**SUPPLIED RECORDS**
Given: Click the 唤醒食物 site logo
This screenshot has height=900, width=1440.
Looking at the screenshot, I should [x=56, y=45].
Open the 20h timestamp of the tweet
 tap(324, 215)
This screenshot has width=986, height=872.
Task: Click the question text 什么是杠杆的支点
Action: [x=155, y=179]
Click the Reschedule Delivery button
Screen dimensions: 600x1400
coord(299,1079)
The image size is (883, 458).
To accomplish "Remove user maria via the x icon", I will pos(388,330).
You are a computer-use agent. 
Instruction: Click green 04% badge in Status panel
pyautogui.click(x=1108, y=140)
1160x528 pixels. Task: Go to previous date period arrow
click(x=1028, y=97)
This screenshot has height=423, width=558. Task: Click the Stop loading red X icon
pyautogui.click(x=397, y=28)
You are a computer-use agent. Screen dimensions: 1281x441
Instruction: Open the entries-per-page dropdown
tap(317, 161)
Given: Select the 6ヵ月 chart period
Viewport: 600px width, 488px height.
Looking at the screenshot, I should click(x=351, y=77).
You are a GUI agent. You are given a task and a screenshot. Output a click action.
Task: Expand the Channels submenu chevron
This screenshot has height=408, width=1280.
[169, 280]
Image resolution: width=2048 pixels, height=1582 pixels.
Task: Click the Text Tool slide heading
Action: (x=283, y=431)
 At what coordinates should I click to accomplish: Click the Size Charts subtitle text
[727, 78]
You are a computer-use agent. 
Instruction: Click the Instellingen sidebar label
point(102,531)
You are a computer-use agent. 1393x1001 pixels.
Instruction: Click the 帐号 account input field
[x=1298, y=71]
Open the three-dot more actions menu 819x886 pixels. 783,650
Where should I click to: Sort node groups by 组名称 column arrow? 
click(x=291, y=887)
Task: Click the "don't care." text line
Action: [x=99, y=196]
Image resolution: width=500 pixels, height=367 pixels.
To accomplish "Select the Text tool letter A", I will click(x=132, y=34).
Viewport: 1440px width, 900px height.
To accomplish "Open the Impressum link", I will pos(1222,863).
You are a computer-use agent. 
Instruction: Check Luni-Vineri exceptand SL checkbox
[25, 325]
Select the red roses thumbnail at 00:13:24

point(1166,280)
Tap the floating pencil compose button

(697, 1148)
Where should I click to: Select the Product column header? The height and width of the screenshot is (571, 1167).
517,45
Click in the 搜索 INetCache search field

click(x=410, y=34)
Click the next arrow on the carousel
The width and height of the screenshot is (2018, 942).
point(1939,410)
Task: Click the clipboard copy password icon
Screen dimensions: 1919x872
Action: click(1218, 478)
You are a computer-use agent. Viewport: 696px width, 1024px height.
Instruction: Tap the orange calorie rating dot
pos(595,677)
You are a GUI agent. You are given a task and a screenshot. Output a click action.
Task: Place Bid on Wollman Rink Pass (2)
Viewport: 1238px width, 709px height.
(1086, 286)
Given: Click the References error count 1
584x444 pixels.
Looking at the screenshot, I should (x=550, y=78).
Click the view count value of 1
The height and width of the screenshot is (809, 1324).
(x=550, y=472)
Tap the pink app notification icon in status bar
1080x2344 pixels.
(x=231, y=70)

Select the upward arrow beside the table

**YOUR GOAL**
All lines above that hold the string "will" should be copied.

**RESULT OF THIS EXERCISE**
To accomplish "Remove user maria via the x icon", I will pos(388,330).
To accomplish "Select the Text tool letter A", I will click(x=132, y=34).
To accomplish "Open the Impressum link", I will pos(1222,863).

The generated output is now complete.